## My Son: 2,047

So I was at a Waffle House with my son (age 11) and he was telling me about his idea for a new game, based on the Nintendo Mike Tyson’s Punch Out!

First, you’d go through and fight each of the 11 opponents (from the original game) one at a time, ending with Tyson. But then, you’d go through and fight all the opponents two at a time, starting with the weakest combo (i.e. Glass Joe and von Kaiser) and ending with the strongest (Super Macho Man and Tyson).

Then, you’d go through and fight the 11 opponents 3 at a time, in all possible combinations.

And so on, up until you had a single match where you had to box all 11 opponents simultaneously.

I told my son that was really interesting, but then to make it educational I said, “So how many total matches would you fight, in your new game?”

My son looked down at his hands and appeared to be counting with his fingers. After maybe 10 or 20 seconds, he says, “One thousand and such-and-such.” But then he quickly changed it, “No, 2,047. Yeah, 2,047.”

So I thought he wasn’t even close, because I had been thinking through some of the individual components of the total number, and thought they would be big numbers. And in any event, I was quite sure that him looking at his fingers for 10 or 20 seconds wouldn’t get the answer to such a question.

I took out my phone and we did it through brute force. If you’re taking the opponents 1 at a time, obviously you go through 11 matches. If you take them 2 at a time, there are 11×10 different permutations (there are 11 possible guys in the first “slot,” and then 10 possible remaining guys for the second “slot”), but since you don’t care about the order, you divide by 2. For example, two of the permutations are “Piston Honda, Bald Bull” and “Bald Bull, Piston Honda,” but you only count that as one combination. So, you divide 11×10 by 2.

With 3 possible opponents, you do 11x10x9, but then divide by 3x2x1 different ways of arranging them.

With 4 opponents, it’s 11x10x9x8 divided by 4x3x2x1. And so on.

So here are the subtotals that I calculated, where the first number is the number of opponents per match:

1: 11

2: 55

3: 165

4: 330

5: 462

6: 462

7: 330

8: 165

9: 55

10: 11

11: 1

Just to make sure you get the pattern, consider the 2nd last one, where you’re fighting 10 opponents at once. Well, what’s “special” about each match is the one guy who’s not in the ring with you. Since there are 11 total opponents, that means there are 11 different matches where you fight 10 guys at a time.

Then with 11 opponents in the ring with you, there’s only one match, because there’s only one way to fight all the guys at once.

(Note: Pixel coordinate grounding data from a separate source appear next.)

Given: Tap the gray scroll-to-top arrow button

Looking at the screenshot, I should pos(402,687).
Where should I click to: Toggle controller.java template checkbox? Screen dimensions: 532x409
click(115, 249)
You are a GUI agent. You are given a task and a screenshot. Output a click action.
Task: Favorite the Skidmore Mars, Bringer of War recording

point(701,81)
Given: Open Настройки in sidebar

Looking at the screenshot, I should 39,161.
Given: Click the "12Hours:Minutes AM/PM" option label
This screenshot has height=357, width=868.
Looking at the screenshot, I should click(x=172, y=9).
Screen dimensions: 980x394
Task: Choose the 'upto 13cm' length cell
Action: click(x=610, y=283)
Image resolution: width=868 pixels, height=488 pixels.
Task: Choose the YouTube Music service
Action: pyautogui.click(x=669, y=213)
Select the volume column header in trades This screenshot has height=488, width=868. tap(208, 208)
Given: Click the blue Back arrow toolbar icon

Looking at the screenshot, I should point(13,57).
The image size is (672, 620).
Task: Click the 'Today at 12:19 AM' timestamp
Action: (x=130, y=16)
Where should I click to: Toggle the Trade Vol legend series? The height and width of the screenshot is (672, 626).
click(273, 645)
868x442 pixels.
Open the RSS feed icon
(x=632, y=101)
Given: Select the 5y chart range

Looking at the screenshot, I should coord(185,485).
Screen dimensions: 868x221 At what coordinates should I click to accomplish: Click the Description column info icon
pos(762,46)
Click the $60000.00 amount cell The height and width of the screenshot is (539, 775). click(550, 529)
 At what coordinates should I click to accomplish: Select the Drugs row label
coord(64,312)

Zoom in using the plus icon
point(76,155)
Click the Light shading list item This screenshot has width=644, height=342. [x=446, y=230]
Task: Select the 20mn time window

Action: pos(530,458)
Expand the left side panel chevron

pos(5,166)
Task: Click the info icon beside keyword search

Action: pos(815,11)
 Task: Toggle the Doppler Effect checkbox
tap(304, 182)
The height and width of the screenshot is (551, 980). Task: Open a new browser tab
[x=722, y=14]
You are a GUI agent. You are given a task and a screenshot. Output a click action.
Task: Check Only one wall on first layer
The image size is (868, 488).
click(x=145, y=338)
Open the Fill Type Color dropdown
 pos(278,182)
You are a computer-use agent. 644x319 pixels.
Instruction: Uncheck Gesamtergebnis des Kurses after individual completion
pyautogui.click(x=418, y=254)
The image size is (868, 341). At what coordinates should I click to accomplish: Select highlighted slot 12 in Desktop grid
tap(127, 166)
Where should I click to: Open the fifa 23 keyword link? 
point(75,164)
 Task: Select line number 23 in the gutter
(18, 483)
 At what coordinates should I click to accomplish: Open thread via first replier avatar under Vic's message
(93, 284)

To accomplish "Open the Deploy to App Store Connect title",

As I was calculating the 7th or 8th subtotal, my son asked, “Do you want me to explain my trick?” (Or maybe he said “technique,” I can’t remember.) I said, “Hold on, let’s make sure you got the right answer first.”

So I totaled them all up and…the answer was 2,047.

At this point I was astonished (although I had started to think he might be right when I saw that the subtotals put it in the right ballpark). How the heck did he do that?

He explained that he had seen a Khan Academy video showing that if you wanted to figure out how many total ways to organize your hands, where the only options were to stick a finger out or in, then the answer was 2^10 minus 1, in other words 1,024-1 = 1,023.

So then my son realized that if each finger were an opponent, then he could represent whether the guy was in the match or not by having the finger point out or be curled up. So, if there had been 10 opponents, then the total number of possible matches would be 1,023.

But there were 11 opponents. So my son knew the answer was 2^11 – 1. Now normally, it would have taken him a bit to figure out 2^11 in his head. But he remembered 2^10 was 1,024 from the Khan video, so all he had to do was double it to 2,048, then subtract one to get the answer of 2,047.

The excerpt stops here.